The freedom to see family. The freedom to see friends. The freedom to do what we want. The freedom of autonomy. The freedom of not being isolated. Of not being confined. Of not being restricted.

Perhaps we should then think of the mother pigs currently trapped inside farrowing crates and gestation crates, small metal cages so small that they are unable to turn around. Instead they can only stand up and sit down for weeks, even months at a time. Desperately biting on the bars, hoping they will one day break, but of course they never do and never will.

Or the pigs being fattened up for slaughter, kept in tiny concrete pens, with no windows, no fresh air, no sunlight. Highly intelligent beings driven to insanity, their teeth clipped out, their tails chopped off. Or the newborn calves in the dairy industry, taken from their mothers within the first 24 hours of being born and forced to spend their first months of life in solitary confinement hutches. Unable to run and play, they suckle on the bars and call out for their mothers, desperate to be nurtured and cared for, instead they are trapped and alone.

What about the egg laying hens, incarcerated in cages so small they can’t spread their wings? Forced to stand on wire mesh, their beaks sliced off. Or the free range egg laying hens, no longer in small cages, but instead one big cage where a farmer can legally house nine birds per square metre of space. The free range label nothing other than a marketing ploy in an attempt to hide their suffering.

Perhaps we should think about the chickens raised for meat, trapped inside windowless barns. Their bodies selectively bred to reach slaughter size in just six weeks. Their organs failing and limbs deformed, laid on their backs unable to move, slowly dying on the faeces filled floors.
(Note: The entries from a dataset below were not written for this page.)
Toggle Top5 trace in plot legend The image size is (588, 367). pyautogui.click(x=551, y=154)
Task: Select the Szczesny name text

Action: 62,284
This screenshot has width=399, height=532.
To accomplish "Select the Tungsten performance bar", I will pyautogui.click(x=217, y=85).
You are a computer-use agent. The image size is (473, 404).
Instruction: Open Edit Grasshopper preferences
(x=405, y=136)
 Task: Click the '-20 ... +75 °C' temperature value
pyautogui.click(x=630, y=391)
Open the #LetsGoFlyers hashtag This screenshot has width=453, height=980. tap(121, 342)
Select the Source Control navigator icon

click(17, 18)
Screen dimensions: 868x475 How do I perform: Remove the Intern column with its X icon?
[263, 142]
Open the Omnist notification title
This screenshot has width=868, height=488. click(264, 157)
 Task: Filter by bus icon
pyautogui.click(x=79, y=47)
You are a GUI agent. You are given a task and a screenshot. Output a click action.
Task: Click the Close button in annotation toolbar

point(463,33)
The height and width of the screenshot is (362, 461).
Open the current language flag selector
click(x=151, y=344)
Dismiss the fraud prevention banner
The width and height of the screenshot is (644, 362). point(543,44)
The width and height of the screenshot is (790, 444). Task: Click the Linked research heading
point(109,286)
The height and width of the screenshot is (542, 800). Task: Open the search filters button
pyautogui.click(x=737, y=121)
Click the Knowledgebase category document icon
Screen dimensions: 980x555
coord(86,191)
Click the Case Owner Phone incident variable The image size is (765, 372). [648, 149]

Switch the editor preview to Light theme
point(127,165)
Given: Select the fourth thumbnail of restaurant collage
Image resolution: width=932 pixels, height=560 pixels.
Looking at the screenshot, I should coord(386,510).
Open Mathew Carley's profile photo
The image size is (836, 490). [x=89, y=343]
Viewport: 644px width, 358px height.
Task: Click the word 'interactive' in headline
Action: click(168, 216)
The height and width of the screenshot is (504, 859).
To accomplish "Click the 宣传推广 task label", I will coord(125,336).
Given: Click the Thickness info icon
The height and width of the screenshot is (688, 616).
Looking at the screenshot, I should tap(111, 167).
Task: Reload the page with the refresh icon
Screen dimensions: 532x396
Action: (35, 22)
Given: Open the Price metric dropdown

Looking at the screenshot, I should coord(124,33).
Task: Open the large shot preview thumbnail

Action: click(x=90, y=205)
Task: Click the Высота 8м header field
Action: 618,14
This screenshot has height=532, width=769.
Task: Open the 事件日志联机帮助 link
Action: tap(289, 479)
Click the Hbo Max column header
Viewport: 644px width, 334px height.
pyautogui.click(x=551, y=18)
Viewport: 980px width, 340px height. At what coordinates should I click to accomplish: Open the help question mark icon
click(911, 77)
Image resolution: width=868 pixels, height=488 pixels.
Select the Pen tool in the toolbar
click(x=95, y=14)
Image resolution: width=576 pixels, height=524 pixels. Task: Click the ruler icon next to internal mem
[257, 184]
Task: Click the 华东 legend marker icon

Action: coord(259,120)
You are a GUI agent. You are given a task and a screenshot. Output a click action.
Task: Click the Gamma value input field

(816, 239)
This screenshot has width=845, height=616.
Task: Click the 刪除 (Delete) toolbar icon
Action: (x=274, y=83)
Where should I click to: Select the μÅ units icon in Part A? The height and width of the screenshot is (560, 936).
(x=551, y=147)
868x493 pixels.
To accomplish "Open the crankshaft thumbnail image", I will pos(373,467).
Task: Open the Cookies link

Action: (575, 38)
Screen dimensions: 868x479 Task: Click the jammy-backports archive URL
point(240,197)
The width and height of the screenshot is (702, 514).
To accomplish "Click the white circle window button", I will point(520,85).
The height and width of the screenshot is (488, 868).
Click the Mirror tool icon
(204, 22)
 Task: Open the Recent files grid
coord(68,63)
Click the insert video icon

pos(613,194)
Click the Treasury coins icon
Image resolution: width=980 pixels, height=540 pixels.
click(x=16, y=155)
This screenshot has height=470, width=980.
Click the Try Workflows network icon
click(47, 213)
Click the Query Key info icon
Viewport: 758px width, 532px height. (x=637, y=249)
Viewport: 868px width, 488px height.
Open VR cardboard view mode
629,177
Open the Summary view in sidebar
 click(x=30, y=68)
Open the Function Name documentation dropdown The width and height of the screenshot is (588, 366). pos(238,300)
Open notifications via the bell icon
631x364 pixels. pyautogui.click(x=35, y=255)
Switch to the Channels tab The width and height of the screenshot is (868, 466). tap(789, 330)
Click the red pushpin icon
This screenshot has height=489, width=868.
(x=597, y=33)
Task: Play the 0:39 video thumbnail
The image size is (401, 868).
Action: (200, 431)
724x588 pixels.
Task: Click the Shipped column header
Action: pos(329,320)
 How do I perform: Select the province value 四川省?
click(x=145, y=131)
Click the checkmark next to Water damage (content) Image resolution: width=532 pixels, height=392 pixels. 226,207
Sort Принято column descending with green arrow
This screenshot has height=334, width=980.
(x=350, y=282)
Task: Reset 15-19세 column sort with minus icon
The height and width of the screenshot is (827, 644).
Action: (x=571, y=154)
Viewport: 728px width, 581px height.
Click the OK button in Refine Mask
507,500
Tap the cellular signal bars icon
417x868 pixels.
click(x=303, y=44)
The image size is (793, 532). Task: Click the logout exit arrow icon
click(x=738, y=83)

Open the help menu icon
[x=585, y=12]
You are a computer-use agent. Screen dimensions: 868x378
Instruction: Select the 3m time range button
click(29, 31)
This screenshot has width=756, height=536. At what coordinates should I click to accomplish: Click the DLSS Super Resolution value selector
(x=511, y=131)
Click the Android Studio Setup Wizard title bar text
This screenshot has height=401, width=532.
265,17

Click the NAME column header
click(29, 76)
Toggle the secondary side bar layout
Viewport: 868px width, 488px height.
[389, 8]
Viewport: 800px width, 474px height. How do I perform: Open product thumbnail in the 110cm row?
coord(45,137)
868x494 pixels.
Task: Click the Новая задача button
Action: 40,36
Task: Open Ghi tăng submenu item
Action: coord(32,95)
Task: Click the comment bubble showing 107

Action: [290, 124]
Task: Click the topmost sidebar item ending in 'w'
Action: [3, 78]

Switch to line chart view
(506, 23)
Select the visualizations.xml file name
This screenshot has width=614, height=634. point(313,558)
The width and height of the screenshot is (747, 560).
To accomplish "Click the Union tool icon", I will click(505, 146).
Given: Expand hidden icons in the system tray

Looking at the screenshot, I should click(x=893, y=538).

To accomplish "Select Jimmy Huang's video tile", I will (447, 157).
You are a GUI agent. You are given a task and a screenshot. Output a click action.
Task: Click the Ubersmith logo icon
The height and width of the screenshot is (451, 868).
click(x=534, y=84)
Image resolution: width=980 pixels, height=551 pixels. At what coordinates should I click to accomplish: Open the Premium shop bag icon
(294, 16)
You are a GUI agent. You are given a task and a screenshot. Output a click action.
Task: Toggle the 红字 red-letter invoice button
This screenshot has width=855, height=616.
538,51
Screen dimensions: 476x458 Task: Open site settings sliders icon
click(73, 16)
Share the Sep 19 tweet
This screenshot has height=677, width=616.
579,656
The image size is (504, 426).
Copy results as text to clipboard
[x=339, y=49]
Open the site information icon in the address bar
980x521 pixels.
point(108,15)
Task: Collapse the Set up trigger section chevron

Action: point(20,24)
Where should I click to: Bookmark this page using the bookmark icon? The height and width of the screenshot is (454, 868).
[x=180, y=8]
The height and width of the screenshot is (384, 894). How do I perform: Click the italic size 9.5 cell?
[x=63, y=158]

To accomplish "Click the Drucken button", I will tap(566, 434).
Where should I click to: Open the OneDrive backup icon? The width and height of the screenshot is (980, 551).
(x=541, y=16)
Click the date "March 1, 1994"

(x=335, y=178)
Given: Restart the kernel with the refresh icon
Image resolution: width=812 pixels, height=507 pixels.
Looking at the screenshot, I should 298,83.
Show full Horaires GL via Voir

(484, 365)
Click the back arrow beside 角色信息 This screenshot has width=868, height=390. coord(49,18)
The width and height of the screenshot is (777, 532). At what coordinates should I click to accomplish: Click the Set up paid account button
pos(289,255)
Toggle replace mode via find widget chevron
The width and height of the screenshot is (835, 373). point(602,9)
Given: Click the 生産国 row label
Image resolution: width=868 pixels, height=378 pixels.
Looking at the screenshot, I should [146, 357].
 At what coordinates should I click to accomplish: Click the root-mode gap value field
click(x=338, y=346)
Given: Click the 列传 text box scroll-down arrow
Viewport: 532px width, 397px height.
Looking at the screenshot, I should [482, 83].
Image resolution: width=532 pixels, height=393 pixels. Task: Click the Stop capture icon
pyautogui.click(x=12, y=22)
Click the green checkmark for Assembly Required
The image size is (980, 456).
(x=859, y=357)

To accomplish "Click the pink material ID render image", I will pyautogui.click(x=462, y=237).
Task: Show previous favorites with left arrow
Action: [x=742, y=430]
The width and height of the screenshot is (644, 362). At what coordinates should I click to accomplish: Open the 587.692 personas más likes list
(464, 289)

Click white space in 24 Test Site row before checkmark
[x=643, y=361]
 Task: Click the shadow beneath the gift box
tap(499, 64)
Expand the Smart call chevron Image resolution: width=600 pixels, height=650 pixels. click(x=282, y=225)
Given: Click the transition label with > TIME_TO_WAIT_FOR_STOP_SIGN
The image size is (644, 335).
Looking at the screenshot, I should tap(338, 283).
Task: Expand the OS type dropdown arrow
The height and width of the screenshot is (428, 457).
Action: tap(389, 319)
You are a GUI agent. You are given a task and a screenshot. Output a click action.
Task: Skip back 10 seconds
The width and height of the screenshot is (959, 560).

What about the animals forced to entertain us, locked in tiny enclosures endlessly pacing. Or imprisoned in swimming pools, goaded to jump through hoops and perform tricks. What of their freedom, their desire for life?

Our lives will return to normal and everything we currently miss will soon be part of our normal life again. But for those hidden away they will never have the freedom they desire. Their incarceration does not exist as a means to protect them, but instead as a means to exploit them. They bite on the bars, frantically try to escape and cry out for help, yet it is all in vain.

Imagine if from the moment you were born, somebody else had already decided to deny you everything, your autonomy, your life. Imagine if from the moment you were born someone else had already decided how long you were going to live and how you were going to die. It is times of crisis that we show how unified and interconnected we all are. We share a common fear. But we do not just share that fear with others of our own species, but others from different species as well. The fear of pain. The fear of loneliness. Our life will return to normal, our freedoms returned, our fears eased. But for tens of billions of others around the world their suffering and their fear will continue for as long as we allow it to. If freedom, connection, family and autonomy are things we want for our own lives, then what right do we have to deny those very things to others, when they too want the same for their own existence? They nurture and care. They enjoy their life. They show happiness. They enjoy socialising and family. They enjoy their autonomy. They enjoy freedom. And just as we do, they deserve their freedom. We are empathetic beings, so perhaps now in this time of our own personal isolation we should think of others, and the isolation and incarceration we force them to endure because of our choices.